A nagging problem in bank marketing is identifying the media that drives customers to open an account or purchase a product. Marketers are hard-pressed to put together cost-efficient media plans without being able to separate the productive from the wasteful. Most banks use surveys to assess effectiveness, but new, analytical tools suggest surveys can be alarmingly inaccurate and superficial.

Years ago, print and radio were the big advertising channels. Big black furnaces that gobbled up money, they created lots of steam and churned out vague results. Thus was born the tired adage, “Half of my advertising dollars are wasted, I just don’t know which half!”

Enter digital marketing with its attendant analytic tools.

Email, paid search and pay-per-click campaigns, each easily capable of filling spreadsheets with decimal-level accuracy. But all communication channels aren’t so easily digitized; “human nature” tends to throw in a big monkey wrench.

For instance: repeat customers, customer referrals, internal sales, signage and professional referrals. These are important referral sources, but the data collected isn’t always reliable. Consumers are notorious for crediting TV spots or billboards with actions even when the bank doesn’t advertise on those channels.

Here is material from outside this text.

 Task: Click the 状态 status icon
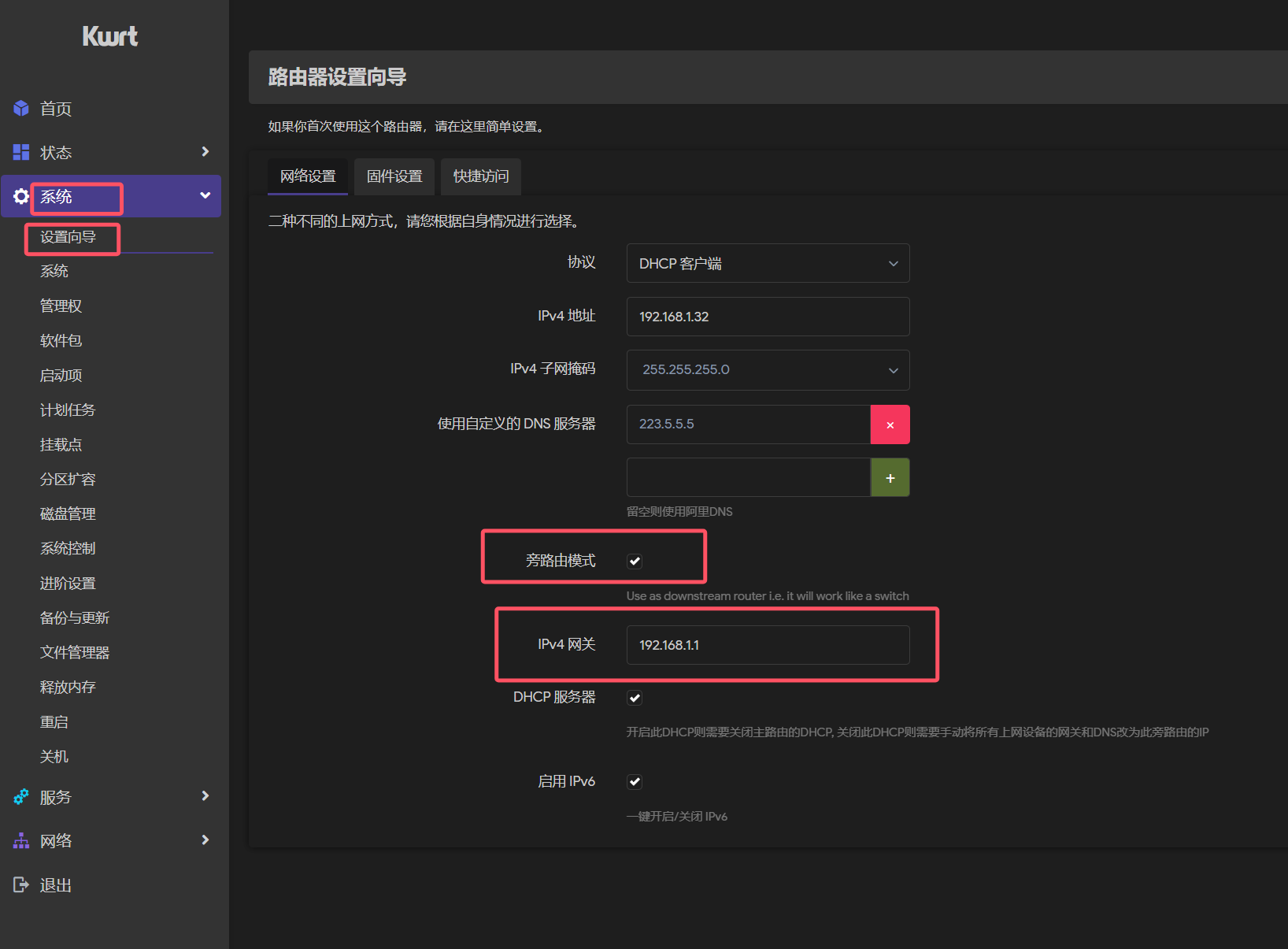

By combining traditional, digital and referral data to rank and quantify sources, the results are a less than solid foundation for building budgets.

Murky waters indeed…

Last year, Liberty Bank took a fresh look at the problem. The bank knew consumers weren’t pushed into action by a single channel — but what role did the other channels play? It was assumed that three or four channels might contribute to acquiring a lead or opening an account although only one source maybe officially credited. Much like the star and supporting cast of a movie, budget allocation based solely on credited sources overlooks the critical contributions of other channels.

Because of the analytical opportunities, we focused our examination exclusively on the digital channels which generated about 65% of all submitted applications.

First, we updated our Google Analytics configuration from “Classic” to “Universal,” which allows more robust multi-channel tracking. Then, we used Google Tag Manager which provides flexible, powerful tagging options. This setup permitted us to accurately track user interaction across multiple digital properties.

During the period from March 12 to April 13, 2015, we reviewed 108 mortgage applications using Google Analytics and Velocify for lead management.

The results were surprising.

Of the 108 applications reviewed, organic search traffic was named the most frequent source by 39% of applicants. Direct traffic — website visitors who type in the URL directly or use a bookmark — came in second at 31%, then referrals at 26%, paid search at 3% and display ads at 1%.

Scratching below the surface, however, we found a much different picture.

The 108 applicants — in one way or another — interacted with the bank 944 times. That’s an average of nine times prior to submitting an application! Some started with a telephone call, then talked with a branch manager and signed-up for an email rate advisory. Others checked rates, visited the mortgage page and made a pre-mortgage application. Some saw signage and plugged the bank name into a search engine, which, in turn, showed up as an organic search. Virtually no two applicants followed the same route to completing the process.

Reality Check: It’s hard to define the “customer journey” when each customer takes a different path.

Tabulating the touchpoints allowed us to determine total bank interactions and the relative importance of each media channel, thereby allowing us to create budgets based on performance.

The study also yielded important insights into user behavior leading to a series of website changes in information architecture, calls-to-action and messaging.

We’ve learned three insights from the study:

1.) Take customer or employee surveys with a grain of salt. Although well-intentioned, results are not reliable.

2.) The consumer purchase path is long, meandering and largely unpredictable.

3.) There’s lot of consumer activity beneath the surface which we must understand and support if we are to maximize results.

As Oscar winners invariably say at awards ceremonies, “I owe so much to my supporting cast. I couldn’t do it without you!” Indeed, that’s true in bank marketing, too.